Nungut. Beim nächsten mal habe ich ihm einen Cappuccino gemacht und an seinen Arbeitsplatz gebracht.
Später kam er zu mir und erzählte, ihm seie ganz schlecht. Der Cappuccino seie zu kalt gewesen, dann liegt der ganz schwer im Magen und macht krank.
Und heute hat er mich angekackt weil ich ihm nichts zu trinken gemacht habe.
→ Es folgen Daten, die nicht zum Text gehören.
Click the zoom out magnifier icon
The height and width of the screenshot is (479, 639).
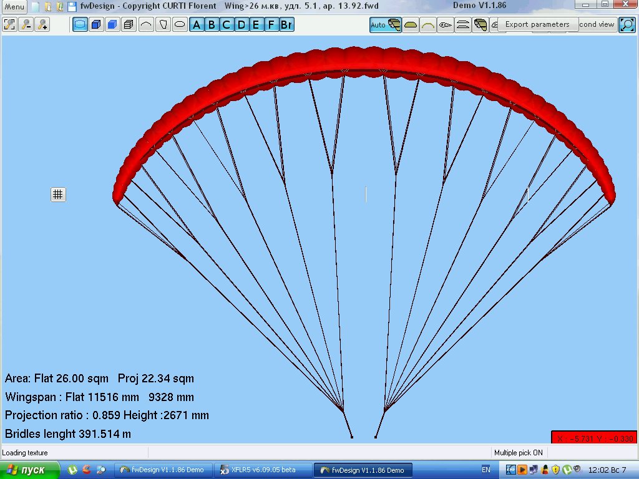click(x=26, y=25)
Wie ichs mache, ists verkehrt. Und am meisten trifft mich eigentlich, dass diese Schikanen alle mitbekommen, mich aber sogut wie nie jemand in Schutz nimmt.

Omas Antwort

... kam nun tatsächlich.
Sie schreibt, dass sie sich über meinen Brief gefreut hat, fragt nach meiner Handynummer und ob wir mal einen Kaffee zusammen trinken wollen.
Soweit, sogut. Der Rest des Briefes besteht aus Vorwürfen und Fragen, die ich nicht beantworten kann (und will). Es hat irgendwo schon seinen Grund, dass meine Mutter mit ihr keinen Kontakt mehr haben möchte...
Hachja.
Ich lass den Brief nun erstmal ein paar Tage liegen und überlege mir, was ich nun damit anstelle. Einerseits würde ich mich schon gern mit ihr treffen, aber andererseits fühle ich mich doch ziemlich in die Ecke gedrängt durch ihre Fragen und Anschuldigungen.